Vereador apresenta PL que pretende ampliar conscientização sobre o problema que está virando uma “epidemia” em todo o país

Vereador defende  maior participação das famílias e ações do poder público na formação de crianças e adolescentes, visando conscientizar sobre respeito, autoridade e convivência nas escolas - Foto: Ney Fábio/Assessoria

A conscientização e a prevenção são apontadas pelo vereador Raiff Matos (PL) como saídas para enfrentar a violência contra professores dentro das escolas. Essas são a base do Projeto de Lei nº 459/2026, que cria uma campanha permanente de proteção, amparo e valorização dos professores e demais trabalhadores da educação. A proposta aguarda deliberação pelo Plenário da Câmara Municipal de Manaus para iniciar tramitação na Casa Legislativa.

A iniciativa ganha ainda mais importância e urgência após o caso recente de um professor esfaqueado por um aluno em uma escola de Manaus.
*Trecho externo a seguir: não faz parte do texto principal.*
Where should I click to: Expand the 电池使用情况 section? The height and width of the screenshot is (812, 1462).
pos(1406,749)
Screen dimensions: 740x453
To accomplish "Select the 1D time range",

O episódio levou o parlamentar a cobrar mais medidas de proteção aos profissionais da educação.

“É simplesmente revoltante. Um professor esfaqueado por aluno dentro de uma escola aqui em Manaus. Até quando vamos aceitar que quem entra em sala de aula para ensinar tenha que trabalhar com medo?”, questionou Raiff Matos.
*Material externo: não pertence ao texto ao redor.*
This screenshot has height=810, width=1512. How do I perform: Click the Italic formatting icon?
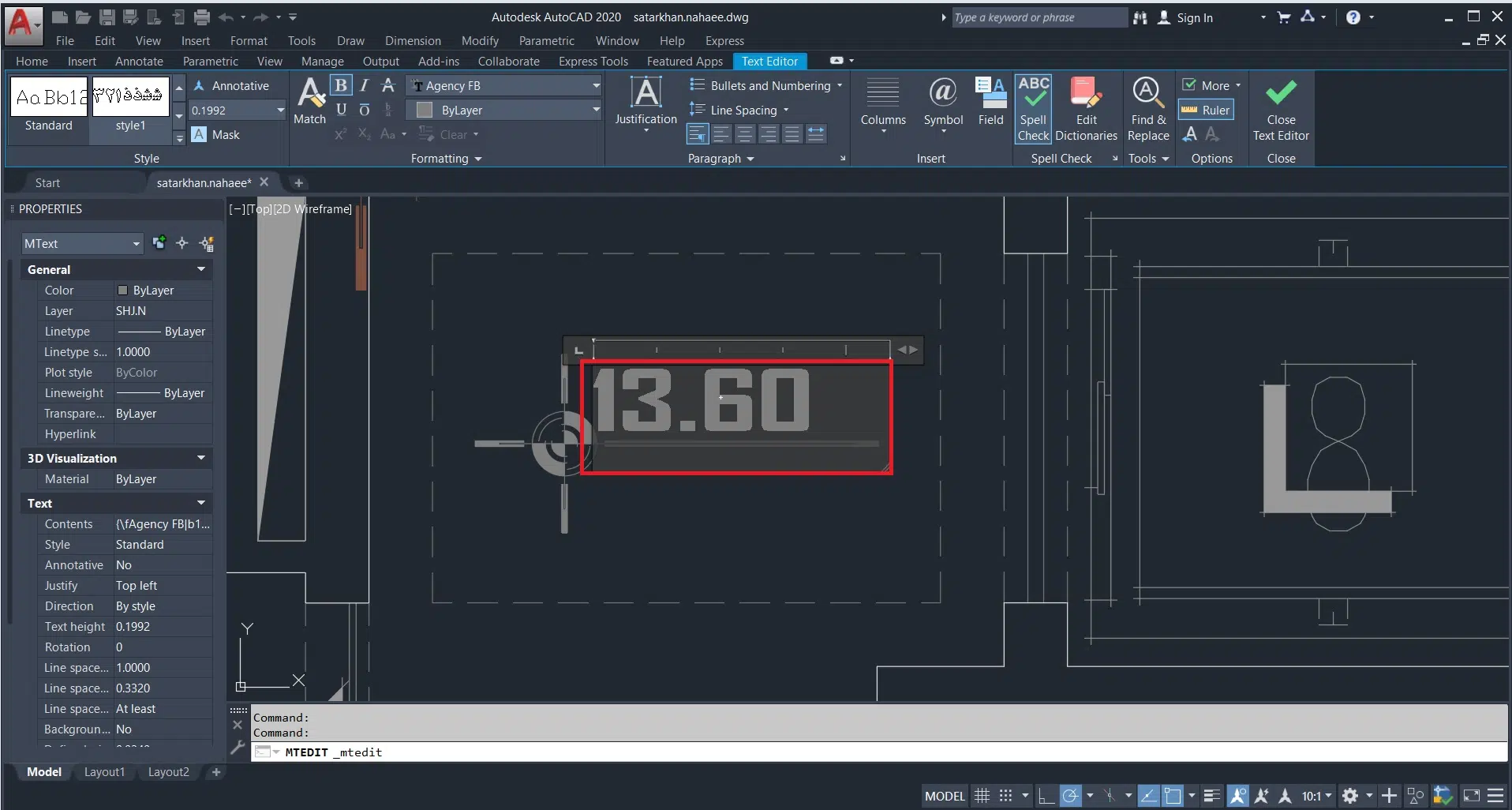pos(364,85)
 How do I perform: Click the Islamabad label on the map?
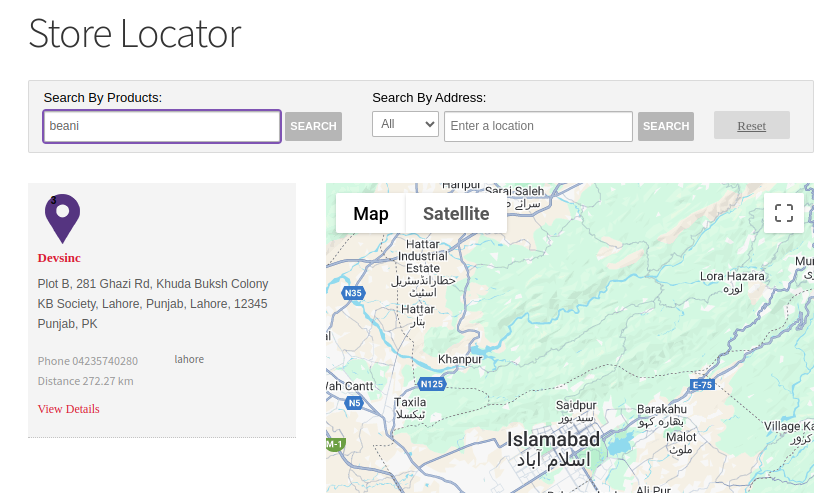click(553, 439)
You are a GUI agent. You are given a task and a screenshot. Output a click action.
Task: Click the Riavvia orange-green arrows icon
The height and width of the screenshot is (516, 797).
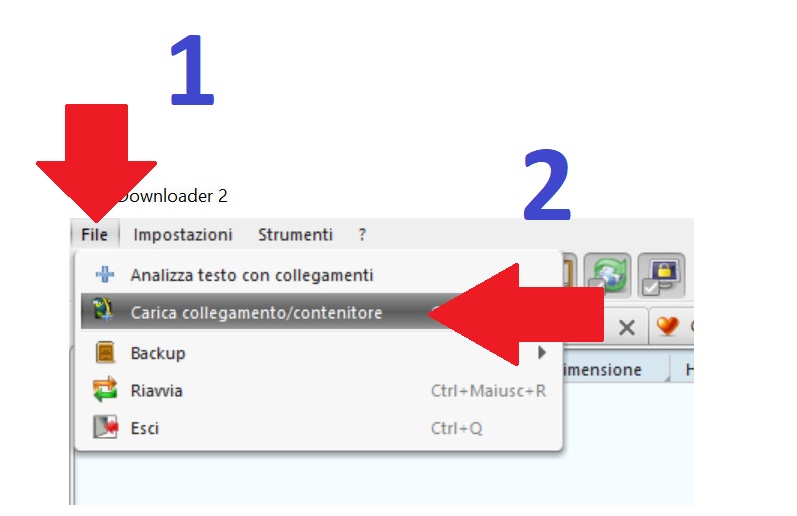[105, 390]

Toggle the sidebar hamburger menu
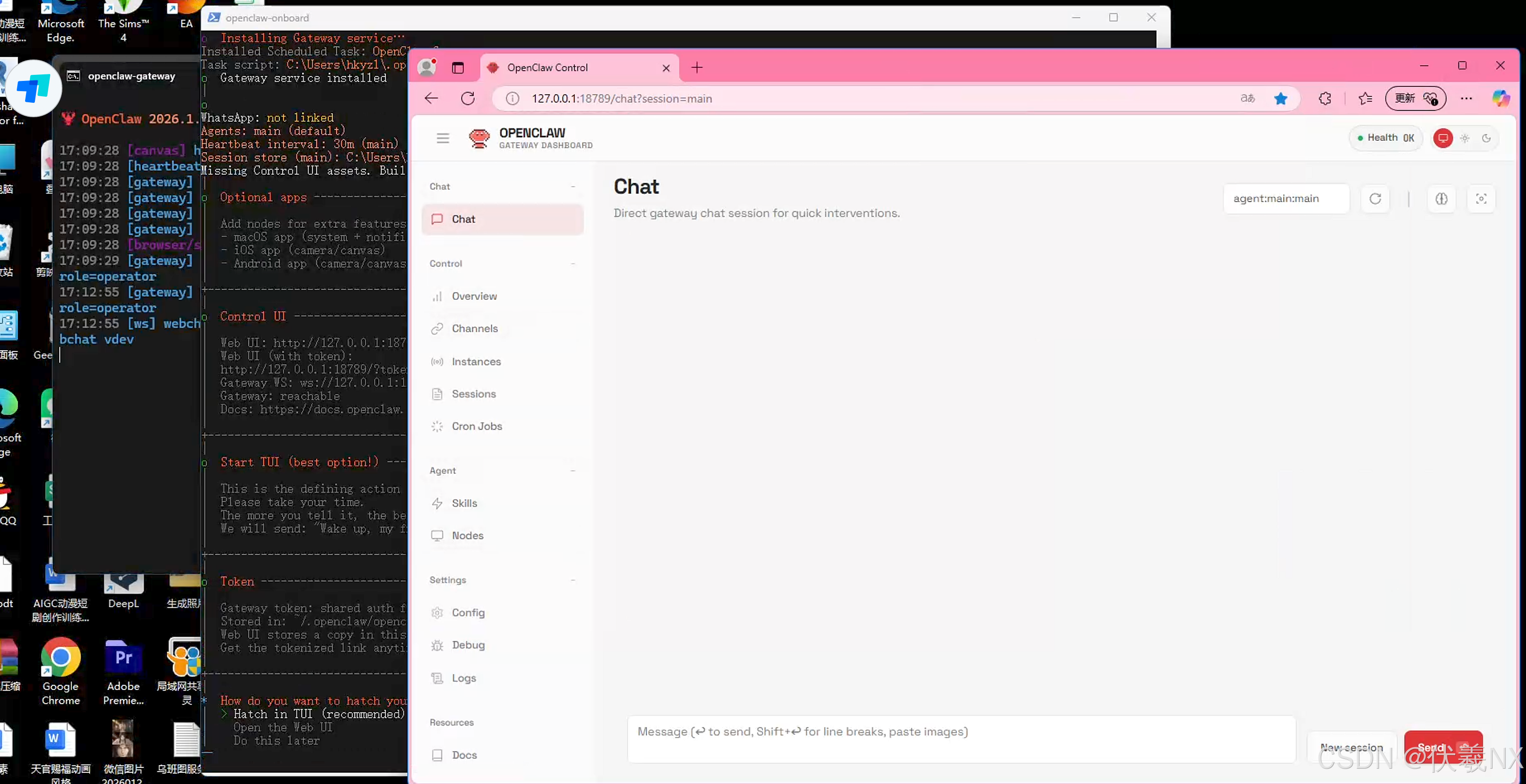[x=442, y=138]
Para o vereador, o enfrentamento da violência precisa começar antes que os conflitos cheguem à sala de aula. Nesse processo, ele defende maior participação das famílias na formação de crianças e adolescentes, além de ações do poder público e da comunidade escolar para conscientizar sobre respeito, autoridade e convivência dentro das escolas.
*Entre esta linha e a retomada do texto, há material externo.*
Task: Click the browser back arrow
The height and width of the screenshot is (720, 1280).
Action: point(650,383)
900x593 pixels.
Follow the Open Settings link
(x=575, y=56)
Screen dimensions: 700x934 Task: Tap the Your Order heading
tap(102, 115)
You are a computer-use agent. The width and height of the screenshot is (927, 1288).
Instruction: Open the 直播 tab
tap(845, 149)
O PL 459/2026 estabelece uma campanha permanente com ações de conscientização, apoio e segurança para professores e profissionais da educação. A proposta também prevê uma abordagem voltada à valorização desses trabalhadores e à prevenção de situações de violência no ambiente escolar.

“Se o professor precisa ter medo de entrar numa sala de aula, a educação já perdeu antes mesmo da aula começar. A gente cobra resultado, disciplina e uma educação melhor para os nossos filhos. Mas quem está protegendo esse professor?”, afirmou Raiff.

Os números mostram que o problema vai muito além de casos isolados. Pesquisa do Centro do Professorado Paulista (CPP), realizada com 1.144 professores, revela que 65% dos entrevistados já sofreram algum tipo de agressão em sala de aula ou no ambiente escolar. A violência verbal é a mais frequente, citada por 71% dos participantes. Agressões psicológicas e morais aparecem em 58% dos relatos. As agressões institucionais representam 27% e as físicas, 19%.

O cenário brasileiro também aparece com destaque no levantamento Talis 2024, da Organização para a Cooperação e Desenvolvimento Econômico (OCDE). A pesquisa ouviu cerca de 280 mil professores e diretores em 55 países. No Brasil, 47% dos professores disseram sofrer intimidação ou abuso verbal por parte de alunos como fonte de estresse. A média internacional ficou em cerca de 18%.

Estatísticas apontam que mais de 65 mil professores se afastam anualmente por colapsos na saúde mental motivados por fatores institucionais e de segurança. Essa realidade tem provocado um abandono em massa da profissão (quase 80% dos professores ativos já cogitaram deixar a carreira) e alimenta o risco de um “apagão de professores” no Brasil para as próximas décadas.

Para Raiff Matos, os números reforçam a necessidade de agir antes que novas ocorrências terminem em agressões mais graves. “Não estamos falando de vingança. Estamos falando de prevenção, responsabilidade e justiça. Quem dedica a vida a ensinar precisa ser respeitado e protegido”, afirmou.

O projeto aguarda deliberação a fim de seguir para análise da Comissão de Constituição, Justiça e Redação. O vereador pretende acompanhar a tramitação e ampliar a discussão sobre medidas de prevenção e proteção nas escolas da capital.